• Directions
Reproduce each line of the listing below without any changes.
BEGIN Task material
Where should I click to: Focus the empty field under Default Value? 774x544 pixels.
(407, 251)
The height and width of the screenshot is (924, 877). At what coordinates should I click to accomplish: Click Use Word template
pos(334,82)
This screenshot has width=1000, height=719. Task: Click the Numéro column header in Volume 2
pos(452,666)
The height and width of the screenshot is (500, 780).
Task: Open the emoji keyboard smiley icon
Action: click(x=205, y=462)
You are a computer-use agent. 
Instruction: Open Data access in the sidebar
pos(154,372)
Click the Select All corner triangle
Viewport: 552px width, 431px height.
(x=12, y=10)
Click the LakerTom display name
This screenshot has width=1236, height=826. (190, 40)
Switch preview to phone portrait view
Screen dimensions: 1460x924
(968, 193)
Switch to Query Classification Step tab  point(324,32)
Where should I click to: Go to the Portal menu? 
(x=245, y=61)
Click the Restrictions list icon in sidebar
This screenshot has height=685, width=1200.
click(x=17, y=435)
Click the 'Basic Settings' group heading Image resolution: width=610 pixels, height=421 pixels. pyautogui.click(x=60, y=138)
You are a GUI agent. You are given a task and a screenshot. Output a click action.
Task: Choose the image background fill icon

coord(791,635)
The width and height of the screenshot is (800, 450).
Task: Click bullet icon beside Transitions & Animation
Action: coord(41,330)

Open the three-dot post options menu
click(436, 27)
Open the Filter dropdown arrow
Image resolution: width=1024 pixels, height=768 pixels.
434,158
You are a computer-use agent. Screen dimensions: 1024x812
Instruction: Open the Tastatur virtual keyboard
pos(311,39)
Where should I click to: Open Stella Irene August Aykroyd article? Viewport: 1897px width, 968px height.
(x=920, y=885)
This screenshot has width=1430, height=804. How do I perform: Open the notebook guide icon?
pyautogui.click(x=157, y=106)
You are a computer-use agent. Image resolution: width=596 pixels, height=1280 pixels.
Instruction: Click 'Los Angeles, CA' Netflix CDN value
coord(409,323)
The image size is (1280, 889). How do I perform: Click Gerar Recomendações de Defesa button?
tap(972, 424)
END Task material
• Solution to the exercise
Where should I click to: Focus the empty field under Default Value? 774x544 pixels.
(407, 251)
The height and width of the screenshot is (924, 877). At what coordinates should I click to accomplish: Click Use Word template
pos(334,82)
This screenshot has width=1000, height=719. Task: Click the Numéro column header in Volume 2
pos(452,666)
The height and width of the screenshot is (500, 780).
Task: Open the emoji keyboard smiley icon
Action: click(x=205, y=462)
You are a computer-use agent. 
Instruction: Open Data access in the sidebar
pos(154,372)
Click the Select All corner triangle
Viewport: 552px width, 431px height.
(x=12, y=10)
Click the LakerTom display name
This screenshot has width=1236, height=826. (190, 40)
Switch preview to phone portrait view
Screen dimensions: 1460x924
(968, 193)
Switch to Query Classification Step tab  point(324,32)
Where should I click to: Go to the Portal menu? 
(x=245, y=61)
Click the Restrictions list icon in sidebar
This screenshot has height=685, width=1200.
click(x=17, y=435)
Click the 'Basic Settings' group heading Image resolution: width=610 pixels, height=421 pixels. pyautogui.click(x=60, y=138)
You are a GUI agent. You are given a task and a screenshot. Output a click action.
Task: Choose the image background fill icon

coord(791,635)
The width and height of the screenshot is (800, 450).
Task: Click bullet icon beside Transitions & Animation
Action: coord(41,330)

Open the three-dot post options menu
click(436, 27)
Open the Filter dropdown arrow
Image resolution: width=1024 pixels, height=768 pixels.
434,158
You are a computer-use agent. Screen dimensions: 1024x812
Instruction: Open the Tastatur virtual keyboard
pos(311,39)
Where should I click to: Open Stella Irene August Aykroyd article? Viewport: 1897px width, 968px height.
(x=920, y=885)
This screenshot has width=1430, height=804. How do I perform: Open the notebook guide icon?
pyautogui.click(x=157, y=106)
You are a computer-use agent. Image resolution: width=596 pixels, height=1280 pixels.
Instruction: Click 'Los Angeles, CA' Netflix CDN value
coord(409,323)
The image size is (1280, 889). How do I perform: Click Gerar Recomendações de Defesa button?
tap(972, 424)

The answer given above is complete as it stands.